Where 8!/5! is just a fancy way of saying “Use the first 3 numbers of 8!”. If we have n items total and want to pick k in a certain order, we get: P(n, k) or nPk = n! / (n – k)! (general formula)
So ways in which we can award 1 st 2 nd 3 rd price will be = 8.7.6 = 336
If we find the total number of ways in which 4 persons can take their places in a cab having 6 seats.
The number of ways in which 4 persons can take their places in a cab having 6 seats
6p4 = 6 × 5 × 4 × 3 = 360 ways.
Mario, Sandy, Fred, and Shanna are running for the offices of president, secretary and treasurer. So, in how many ways can these offices be filled: 4P3 = 4 x 3 x 2 = 24. The offices can be filled 24 ways.
Coming on Combinations, these are easy going. Order doesn’t matter.
The general formula is:
C(n, k) or nCk = P(n, k) / k!
Which means “Find all the ways to pick k people from n, and divide by the k! variants”. Writing this out, we get our combination formula, or the number of ways to combine k items from a set of n:
C(n, k) = n! / (n-k)!.k!
A few examples
Here’s a few examples of combinations (order doesn’t matter) from permutations (order matters).
Combination: Picking up 3 pens from a bunch of 10.
C(10,3) = 10!/(7!·3!) = 10 · 9 · 8 / (3 · 2 · 1) = 120.
Permutation: Picking a President, VP and Secretary from a group of 10.

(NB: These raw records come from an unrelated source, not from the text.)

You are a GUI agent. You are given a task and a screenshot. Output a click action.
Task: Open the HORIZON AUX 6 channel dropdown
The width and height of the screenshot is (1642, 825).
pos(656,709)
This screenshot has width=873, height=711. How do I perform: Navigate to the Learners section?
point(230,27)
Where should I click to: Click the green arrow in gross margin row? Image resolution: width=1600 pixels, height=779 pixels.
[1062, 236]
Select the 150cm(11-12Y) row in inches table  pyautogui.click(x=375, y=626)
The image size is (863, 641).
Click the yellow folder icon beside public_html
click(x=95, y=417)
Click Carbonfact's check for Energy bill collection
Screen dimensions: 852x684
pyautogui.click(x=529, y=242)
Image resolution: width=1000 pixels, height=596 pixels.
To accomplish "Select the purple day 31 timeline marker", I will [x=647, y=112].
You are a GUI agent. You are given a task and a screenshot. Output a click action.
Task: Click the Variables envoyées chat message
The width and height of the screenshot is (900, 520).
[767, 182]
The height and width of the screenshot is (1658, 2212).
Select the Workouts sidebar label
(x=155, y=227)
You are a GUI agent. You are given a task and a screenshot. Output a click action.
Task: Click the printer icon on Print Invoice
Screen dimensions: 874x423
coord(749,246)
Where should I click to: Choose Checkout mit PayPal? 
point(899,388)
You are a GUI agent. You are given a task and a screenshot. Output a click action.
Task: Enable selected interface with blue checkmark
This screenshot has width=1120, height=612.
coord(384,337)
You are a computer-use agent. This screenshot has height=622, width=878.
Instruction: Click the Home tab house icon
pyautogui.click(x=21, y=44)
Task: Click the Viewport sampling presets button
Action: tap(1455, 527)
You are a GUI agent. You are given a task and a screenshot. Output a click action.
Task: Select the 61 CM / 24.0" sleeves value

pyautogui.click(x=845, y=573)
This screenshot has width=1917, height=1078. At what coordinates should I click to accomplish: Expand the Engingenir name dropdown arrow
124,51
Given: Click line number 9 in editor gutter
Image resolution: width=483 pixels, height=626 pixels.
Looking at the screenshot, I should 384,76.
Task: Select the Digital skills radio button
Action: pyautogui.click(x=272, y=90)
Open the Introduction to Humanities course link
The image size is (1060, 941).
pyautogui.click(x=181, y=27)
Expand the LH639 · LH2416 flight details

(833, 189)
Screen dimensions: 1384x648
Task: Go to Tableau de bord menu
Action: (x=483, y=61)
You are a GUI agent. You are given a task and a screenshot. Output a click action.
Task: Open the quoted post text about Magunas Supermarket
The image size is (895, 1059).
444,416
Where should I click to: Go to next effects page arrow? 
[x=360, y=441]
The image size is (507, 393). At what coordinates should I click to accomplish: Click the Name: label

P (10,3) = 10!/7! = 10 · 9 · 8 = 720.
Combination: Choosing 3 dishes from a menu of 10.
C(10,3) = 120.
Permutation: Listing your 3 favorite dishes, in order, from a menu of 10.
P(10,3) = 720.
The difficulty arises sometimes when we fail to determine if the situation represents a permutation or a combination. So we need to firstly determine that order is important or not in given situation.
In a Permutation the order of occurrence of the object or the arrangement is important but in Combination the order of occurrence of the object or the arrangement is not important.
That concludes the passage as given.